TEXT SECTION
┄┄┄┄┄┄┄┄┄┄┄┄┄┄┄┄┄┄┄┄

Does pre-ozonation or in-situ ozonation really mitigate the protein-based ceramic membrane fouling in the integrated process of ozonation coupled with ceramic membrane filtration?

The integrated process of ozonation coupled with ceramic membrane filtration has been actively utilized to alleviate membrane fouling in water/wastewater treatment, however, the effect of ozonation on protein-based ceramic membrane fouling is still contradictory. Herein, for the first time, we reported the severe protein-based ceramic membrane fouling at high ozone dosage in the integrated process of ozonation coupled with ceramic membrane filtration and the related fouling mechanism was systematically explored. Ozonation at low dosage slightly mitigated membrane fouling, whereas severe membrane fouling occurred at high ozone dosage (10 mg/L for pre-ozonation; 4 and 10 mg/L for in-situ ozonation). At high ozone dosage, the trans-membrane pressure (TMP) remarkably increased (> 40 kPa) within 90 min and both hydraulically reversible and irreversible fouling contributed to the total membrane fouling resistance. Electro kinetic potential and particle size of the bovine serum albumin (BSA) solution were not the key factors affecting the aggravated membrane fouling at high ozone dosage. The remarkably deteriorated membrane fouling at high ozone dosage can be accounted for the formation of BSA crosslinks ascribed to the oligomerization and agglomeration of BSA and the intermolecular disulfide bridge formation with the crosslinks progressively accumulating on the membrane surface and in the membrane pores during filtration. The modeling results confirmed that the BSA-based membrane fouling mechanism was changed from cake-intermediate to cake-standard with ozonation at high ozone dosage. Meanwhile, the cake layer and/or gel layer played a more important role for the aggravated membrane fouling at high ozone dosage even though the contribution of pore blocking was also significant.

┄┄┄┄┄┄┄┄┄┄┄┄┄┄┄┄┄┄┄┄

GIVEN MATERIAL
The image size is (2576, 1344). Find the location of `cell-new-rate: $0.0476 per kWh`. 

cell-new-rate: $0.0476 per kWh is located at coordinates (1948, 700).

┄┄┄┄┄┄┄┄┄┄┄┄┄┄┄┄┄┄┄┄

TASK DETAILS
In the ceramic membrane fouling text, what ozone dosages caused severe fouling with in-situ ozonation?

THE ANSWER
4 and 10 mg/L